— Listed records —
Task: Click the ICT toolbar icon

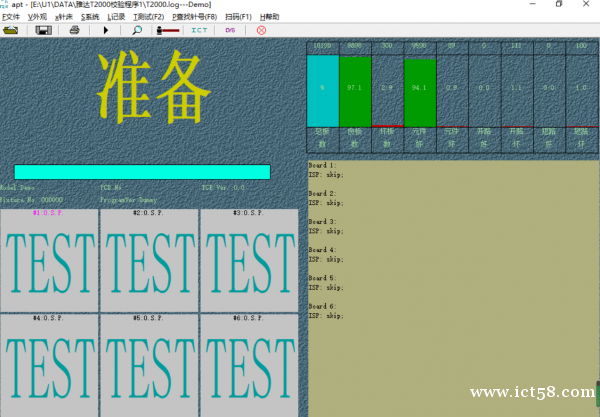Action: [199, 30]
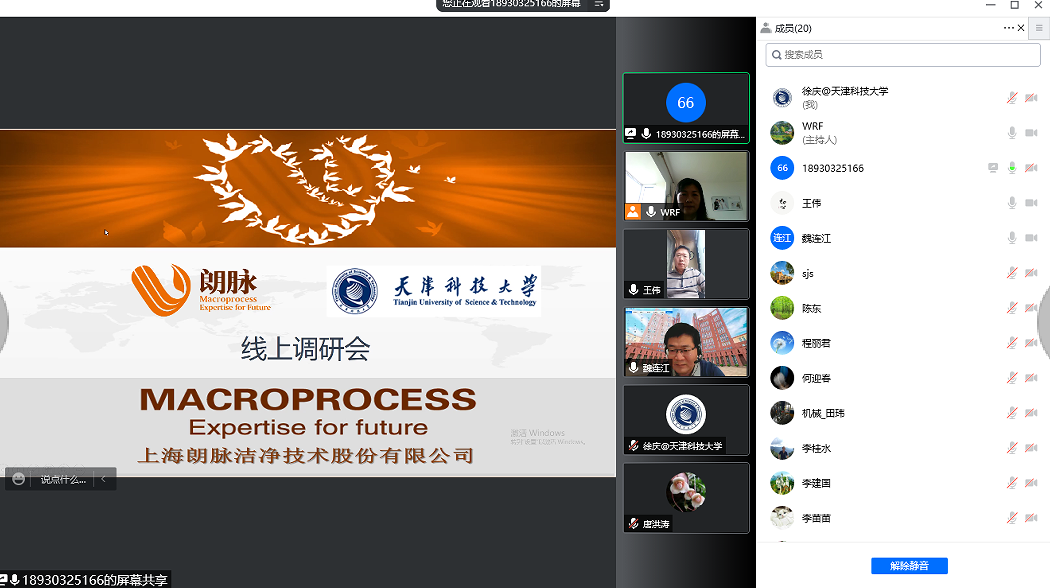Click green microphone icon of 18930325166

(x=1012, y=168)
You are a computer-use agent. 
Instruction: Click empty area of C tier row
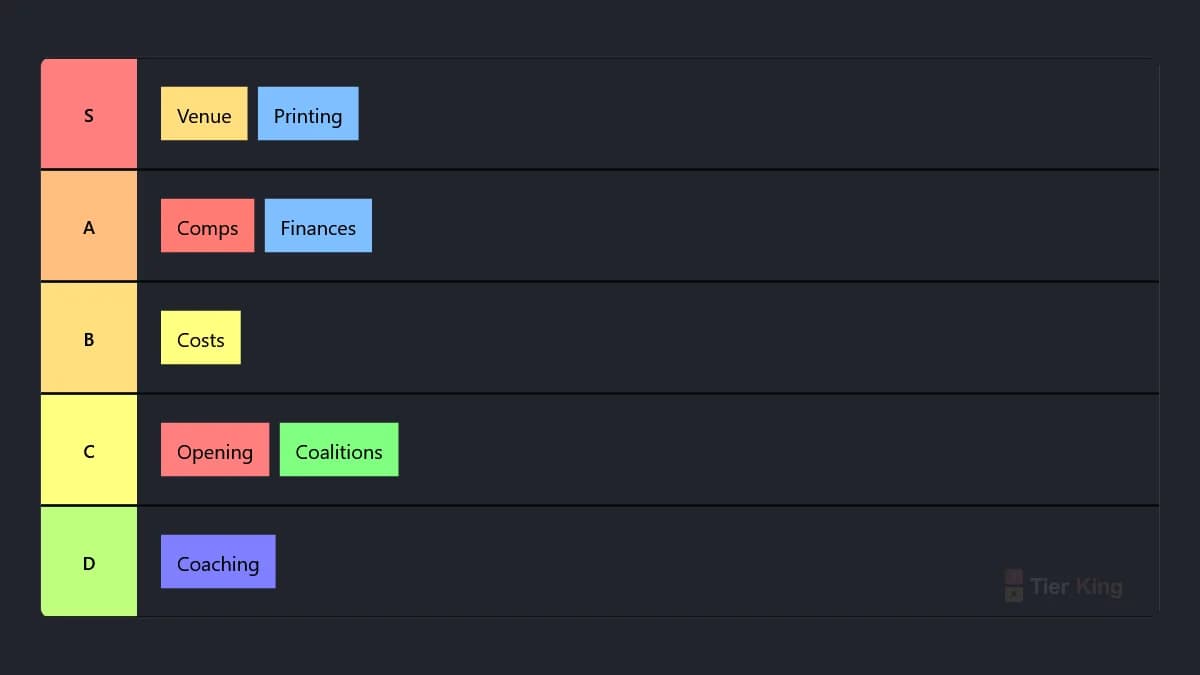pyautogui.click(x=778, y=450)
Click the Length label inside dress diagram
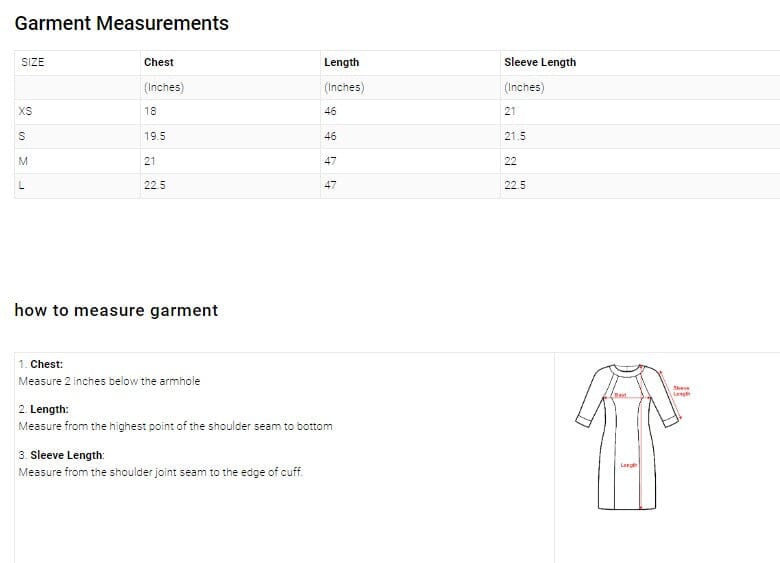 click(x=628, y=465)
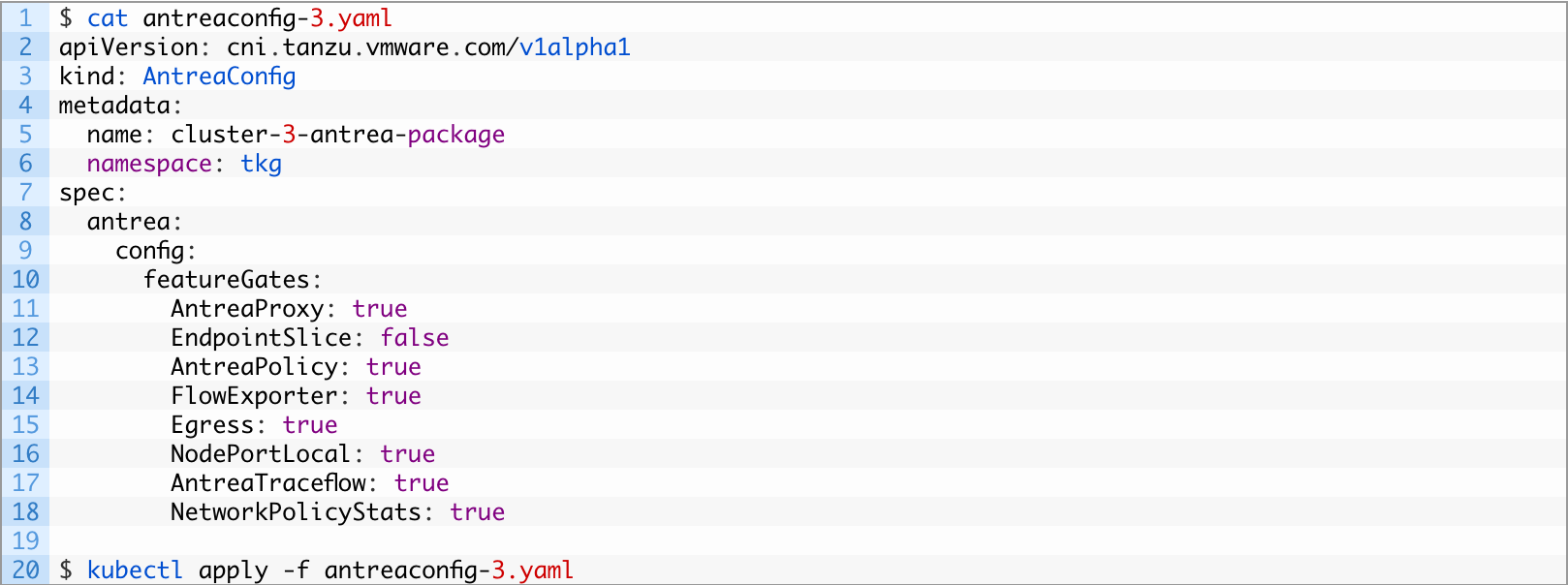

— Problem statement —
Output every one of the lines above verbatim, omitting the pictures.

— Task solution —
Task: Click the ICT toolbar icon

Action: [199, 30]
Click green microphone icon of 18930325166

(x=1012, y=168)
You are a computer-use agent. 
Instruction: Click empty area of C tier row
pyautogui.click(x=778, y=450)
Click the Length label inside dress diagram
 click(x=628, y=465)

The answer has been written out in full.